Вдалеке послышался звук открываемой двери. Шаги надзирателя в коридоре возникли из небытия тюремных тайн и растворились в ней же. Стукнула вторая дверь. Поворот ключа. Тишина.
Саша вздохнул — дрогнула и качнулась решетчатая тень на стене. Перо повисло над бумагой. Мысли сбились.
Он встал, зябко повел плечами. Семь шагов от дверей до окна. Семь шагов от окна до дверей.
В звуке шаркающих шагов в коридоре ему что-то почудилось, это спутало ход размышлений, остановило руку. Будто прошел по коридору не надзиратель, не один человек, а сразу несколько. Будто прошелестело мимо дверей камеры нечто далекое и забытое, то самое, что осталось за стенами тюрьмы и что уже стало потухать в памяти, вытравляться из прошлого едкой горечью настоящего.
Какие-то разрозненные картины прежней жизни неясно и расплывчато мелькнули в сознании и тут же исчезли. И всплыла на далеком, несуществующем горизонте зыбкая панорама детства — зеленый волжский склон, яблоневые сады, деревянные гармошки лестниц, а наверху — купола соборов, многоглавие церквей, белый дом присутственных мест над обрывом, дворец губернатора, а еще дальше, в конце Дворянского переулка, налево — длинное двухэтажное здание гимназии, в которую он ходил каждый день восемь лет подряд…

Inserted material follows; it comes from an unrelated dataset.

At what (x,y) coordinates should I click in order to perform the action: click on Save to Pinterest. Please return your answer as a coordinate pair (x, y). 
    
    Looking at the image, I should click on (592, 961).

И вот он уже видит себя самого — маленького, но очень серьезного, идущего с ранцем за спиной вдоль монастырской стены по Спасской улице. Вот он сворачивает направо, доходит до Большой Саратовской, около магазина Медведева — еще направо и мимо забранных толстыми решетками окон прямо в гостинодворскую сторону.
Вдоль всей Саратовской, начиная от окружного суда, стоят возле керосиновых фонарных столбов подводы, телеги, одноколки. Пахнет лошадьми, сеном, колесной мазью, навозом, дегтем, рогожей. Меж возов, выделяясь чистой господской одеждой среди крестьян и торговых людей, появляются иногда чиновники, духовные. Прицениваются к привезенным товарам, торгуются, расходятся недовольные друг другом.
Иной мужик с загорелым, обветренным лицом долго и снисходительно наблюдает, как брезгливо перебирает барин белыми ручками его кровное добро (теперь товарец-то свой, теперь можно и от себя торговать, теперь — воля). Мужик задергивает поклажу холстиной и кладет сверху заскорузлую, раздавленную работой руку: нет, господин хороший, ни одного рублика невозможно уступить, потому как я самолично поступить так не желаю, потому как гнул ты меня и весь корень мой от века, а теперь я желаю показать тебе свой интерес, а не хошь брать товар по цело, как сказано, — отойди в сторону.
Саша останавливается около магазина Юдина. Сам хозяин с двумя проворными приказчиками юрко суетится перед входом: надо и солидных покупателей (акцизных, помещиков уездных, отцов дьяконов) успеть зазвать, да и мужичков приезжих не прозевать — мужики-то нонешние пошли с копейкой!
Юдин — фирма широкая: от мехов до обоев, от бижутерии до бакалеи. Покупателя — только войди — обратно с пустыми руками не выпустят. Саша мнется. На сэкономленные от завтраков деньги ему нужно купить подарки младшим братьям и сестрам: Володе — книгу, Оле — ленту, Мите — карандаши, Маняше — конфет.
…Семь шагов от окна до дверей.
Семь шагов от дверей до окна.
Лоб прижат к каменной стене камеры. Пальцы стиснуты до боли. Господи, что он наделал, что он наделал! На какие страдания обрек он мать, братьев, сестер! Ведь теперь, после смерти отца, после его ареста они остались беспомощными, беззащитными. От них, родственников цареубийцы, отвернется теперь весь город, все знакомые… Что будет думать о нем, о старшем брате, и его, Сашином, невыполненном долге перед семьей и перед ним самим Володя? А ведь ему кончать в этом году гимназию…
Поздно, поздно теперь уже думать об этом, поздно сожалеть. Надо выполнить до конца то, что он еще в силах сделать. Семье он нанес удар. Непоправимый. И он уже не существует для семьи… Надо продолжить составление программы. Пусть пока она, программа, прозвучит только на суде. Пройдет время, и их мысли, чаяния и надежды, вырванные ветрами революционных бурь из-под хлама судейских протоколов, найдут дорогу к людям.